**Material provided**

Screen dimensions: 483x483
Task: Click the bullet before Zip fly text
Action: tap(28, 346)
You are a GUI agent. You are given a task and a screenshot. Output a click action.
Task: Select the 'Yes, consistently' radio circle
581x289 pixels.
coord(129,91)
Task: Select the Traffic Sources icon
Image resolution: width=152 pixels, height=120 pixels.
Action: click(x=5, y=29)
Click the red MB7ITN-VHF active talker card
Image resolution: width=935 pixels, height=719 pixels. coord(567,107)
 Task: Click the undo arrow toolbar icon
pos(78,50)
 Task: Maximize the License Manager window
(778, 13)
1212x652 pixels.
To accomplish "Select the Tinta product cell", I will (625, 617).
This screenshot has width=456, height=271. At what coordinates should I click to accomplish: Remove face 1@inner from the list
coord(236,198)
---
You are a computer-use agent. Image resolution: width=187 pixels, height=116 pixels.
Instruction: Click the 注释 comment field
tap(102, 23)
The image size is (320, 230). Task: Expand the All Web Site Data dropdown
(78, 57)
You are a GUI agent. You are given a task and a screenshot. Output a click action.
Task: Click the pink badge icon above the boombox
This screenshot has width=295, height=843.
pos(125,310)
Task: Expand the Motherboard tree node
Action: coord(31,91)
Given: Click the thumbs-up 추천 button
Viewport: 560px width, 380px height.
* * *
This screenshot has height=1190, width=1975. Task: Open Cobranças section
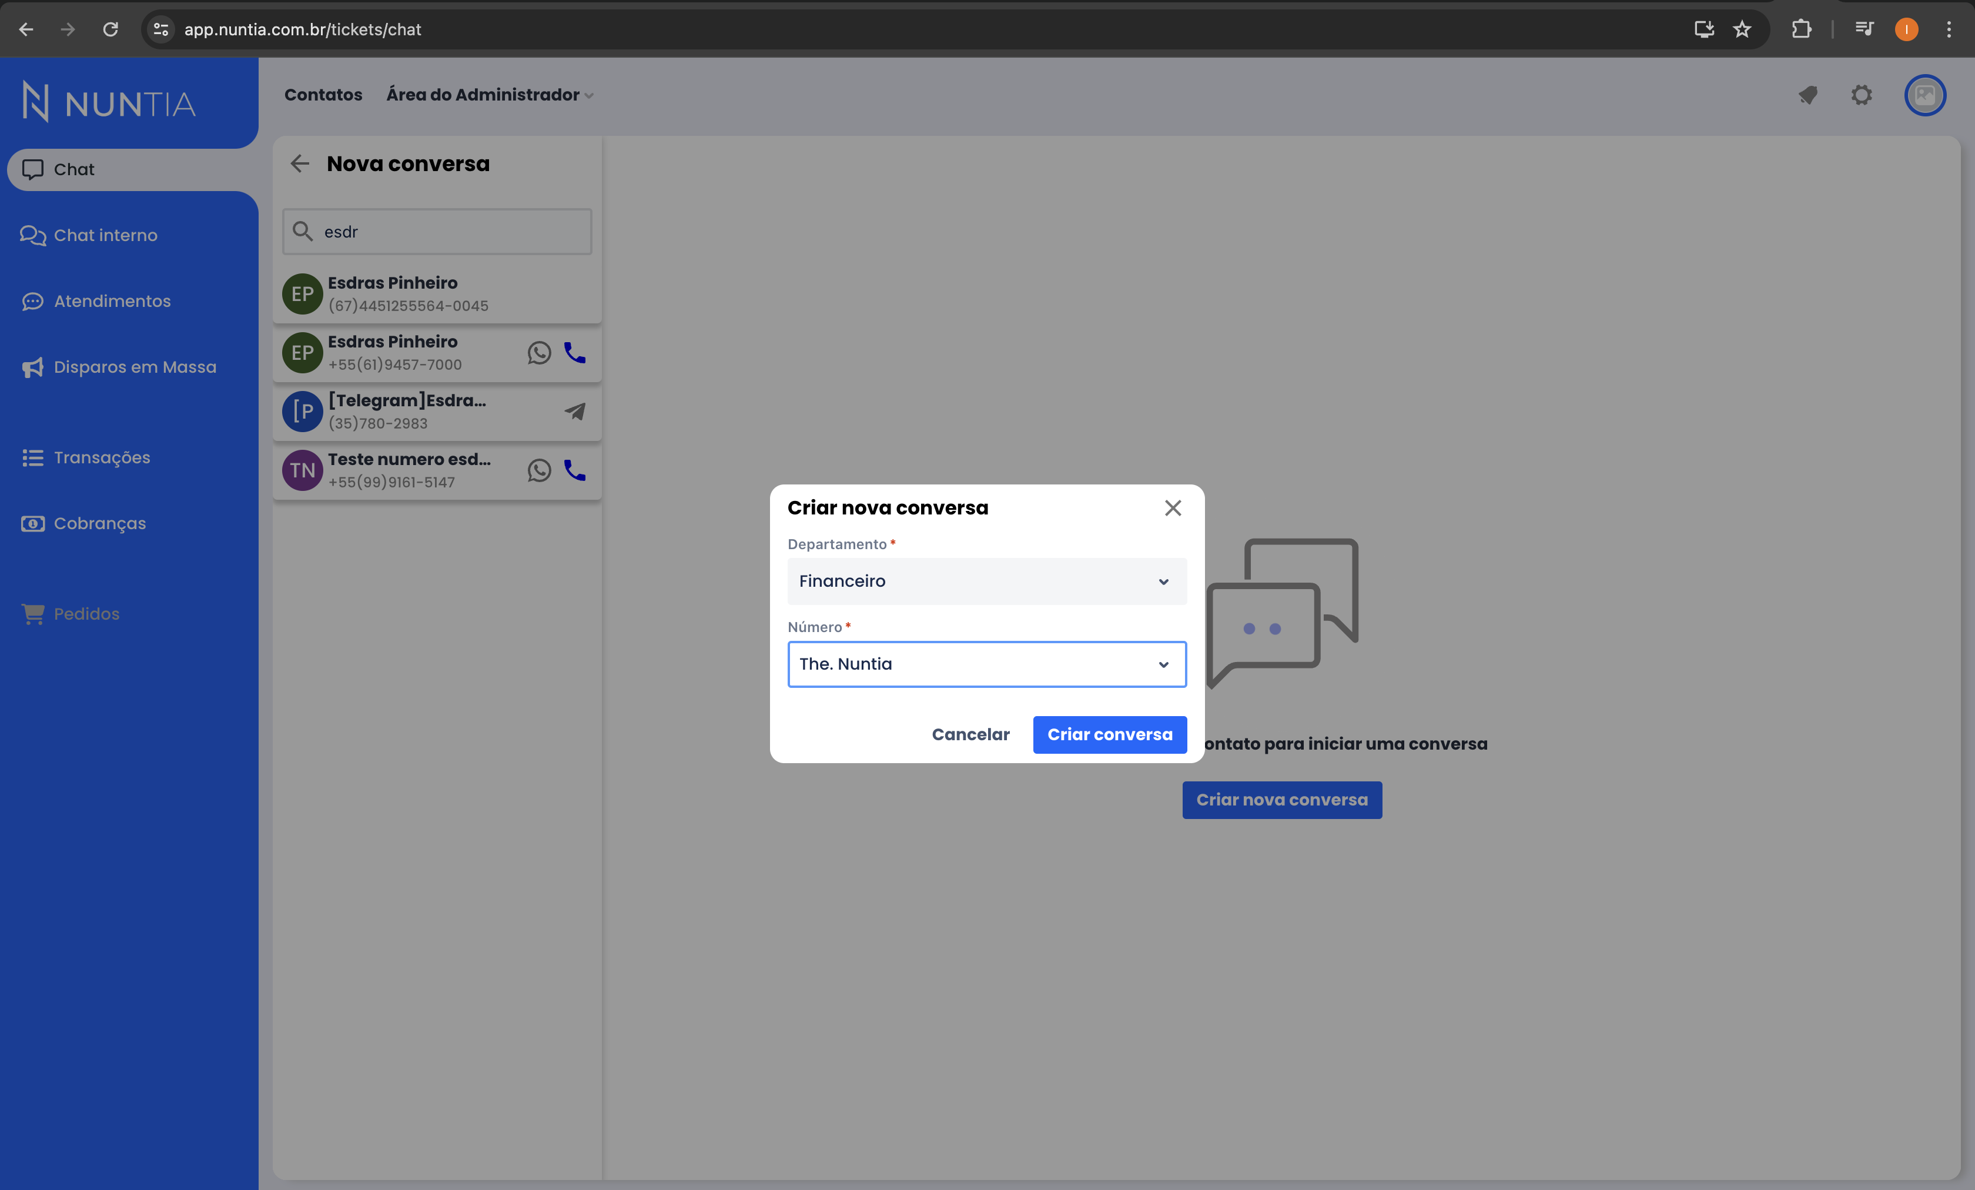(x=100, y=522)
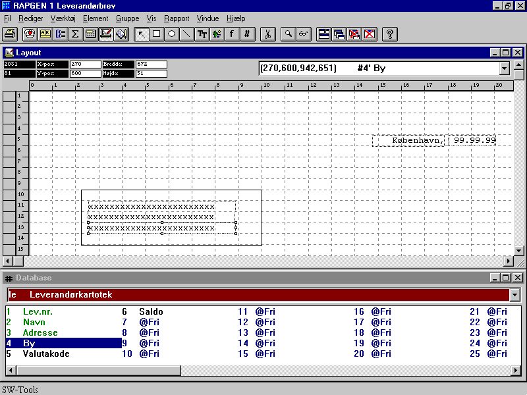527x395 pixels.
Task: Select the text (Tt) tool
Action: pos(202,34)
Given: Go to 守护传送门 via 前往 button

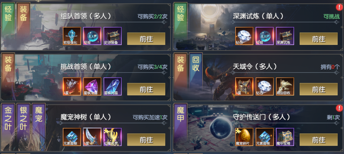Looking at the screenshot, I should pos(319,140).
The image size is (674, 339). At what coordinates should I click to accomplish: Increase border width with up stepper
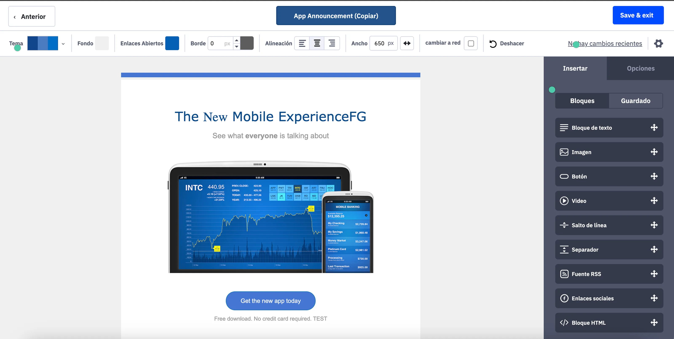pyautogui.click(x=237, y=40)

**Work required**
Please copy the lines in the records above between the one holding "This screenshot has width=295, height=843." and the one holding "Viewport: 560px width, 380px height.", inclusive, exactly and with no other line.

**Output of the task**
This screenshot has width=295, height=843.
pos(125,310)
Task: Expand the Motherboard tree node
Action: coord(31,91)
Given: Click the thumbs-up 추천 button
Viewport: 560px width, 380px height.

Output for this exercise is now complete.